FDA strongly recommends that if you decide to resume production of drugs for human use, your management first undertake a comprehensive assessment of operations, including facility design, procedures, personnel, processes, maintenance, materials, and systems. In particular, this review should assess your aseptic processing operations. A third party consultant with relevant human drug manufacturing expertise should assist you in conducting this comprehensive evaluation.
The violations cited in this letter are not intended to be an all-inclusive statement of violations at your facility. You are responsible for investigating and determining the causes of the violations identified above and for preventing their recurrence or the occurrence of other violations. It is your responsibility to ensure that your firm complies with all requirements of federal law, including FDA regulations.
If you decide to resume human drug operations, you should take prompt action to correct the violations cited in this letter. Failure to promptly correct these violations may result in legal action without further notice, including, without limitation, seizure and injunction.
Within fifteen (15) working days of receipt of this letter, please notify this office in writing if you have taken any specific steps to correct the violations cited in this letter, or you may inform us that you do not intend to resume production of human drugs. If you intend to resume production of human drugs in the future, please include an explanation of each step being taken to prevent the recurrence of violations, as well as copies of related documentation. If you do not believe that the products discussed above violated the FDCA, include your reasoning and any supporting information for our consideration.

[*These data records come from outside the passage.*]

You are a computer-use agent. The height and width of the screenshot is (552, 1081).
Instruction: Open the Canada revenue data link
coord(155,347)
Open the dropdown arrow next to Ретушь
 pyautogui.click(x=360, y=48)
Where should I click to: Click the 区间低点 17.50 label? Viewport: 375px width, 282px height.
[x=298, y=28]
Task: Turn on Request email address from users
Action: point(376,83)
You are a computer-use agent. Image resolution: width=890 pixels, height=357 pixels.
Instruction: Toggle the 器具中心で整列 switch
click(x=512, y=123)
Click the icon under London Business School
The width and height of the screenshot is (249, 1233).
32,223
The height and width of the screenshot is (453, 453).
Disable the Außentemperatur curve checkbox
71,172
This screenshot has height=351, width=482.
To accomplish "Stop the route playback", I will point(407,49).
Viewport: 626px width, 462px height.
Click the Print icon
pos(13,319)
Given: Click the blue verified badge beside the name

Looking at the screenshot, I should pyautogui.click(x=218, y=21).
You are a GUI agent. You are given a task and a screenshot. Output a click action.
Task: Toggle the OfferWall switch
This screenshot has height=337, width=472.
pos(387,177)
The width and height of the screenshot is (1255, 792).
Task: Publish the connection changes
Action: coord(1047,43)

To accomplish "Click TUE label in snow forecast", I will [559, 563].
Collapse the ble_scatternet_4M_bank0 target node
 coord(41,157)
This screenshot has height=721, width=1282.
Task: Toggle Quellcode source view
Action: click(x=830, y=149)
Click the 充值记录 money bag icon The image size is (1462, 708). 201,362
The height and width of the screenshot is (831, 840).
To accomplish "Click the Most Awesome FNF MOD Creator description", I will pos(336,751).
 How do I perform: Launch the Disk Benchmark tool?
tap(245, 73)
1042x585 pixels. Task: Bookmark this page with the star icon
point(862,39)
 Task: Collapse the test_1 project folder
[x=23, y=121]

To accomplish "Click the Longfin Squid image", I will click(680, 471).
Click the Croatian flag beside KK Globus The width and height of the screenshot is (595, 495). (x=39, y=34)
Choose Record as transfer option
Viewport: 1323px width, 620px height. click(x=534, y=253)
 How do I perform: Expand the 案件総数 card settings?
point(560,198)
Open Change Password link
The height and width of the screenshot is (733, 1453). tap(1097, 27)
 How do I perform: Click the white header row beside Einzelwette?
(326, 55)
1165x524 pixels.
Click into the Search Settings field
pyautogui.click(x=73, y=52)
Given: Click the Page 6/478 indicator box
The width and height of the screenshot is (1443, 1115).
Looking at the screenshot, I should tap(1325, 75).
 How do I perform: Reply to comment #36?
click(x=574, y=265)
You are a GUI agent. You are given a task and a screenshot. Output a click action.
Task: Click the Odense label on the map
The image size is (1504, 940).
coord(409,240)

In addition to taking appropriate corrective actions, you should notify this office fifteen (15) working days prior to resuming production of any human drugs in the future.
Your written notification should reference unique identifier CMS 606489 and be sent via email to ORAPHARM4_RESPONSES@fda.hhs.gov, or via mail to:
CDR Steven E. Porter, Jr.
Director, Division of Pharmaceutical Quality Operations IV
U.S. Food and Drug Administration
19701 Fairchild Road
Irvine, CA 92612
If you have questions regarding the contents of this letter, please contact William V. Millar, Compliance Officer, by telephone at (503) 671-9711 Ext. 30, or by email at firstname.lastname@example.org.
CDR Steven E. Porter, Jr.
Director, Division of Pharmaceutical Quality Operations IV
1 We remind you that there are conditions other than those discussed in this letter that must be satisfied to qualify for the exemptions in section 503A of the FDCA.
2 Your ineligible drug products are not exempted from the requirements of section 502(f)(1) of the FDCA by regulations issued by the FDA (see, e.g., 21 CFR 201.115).
3 In this letter we do not address whether your proposed corrective actions would resolve the CGMP violations noted above.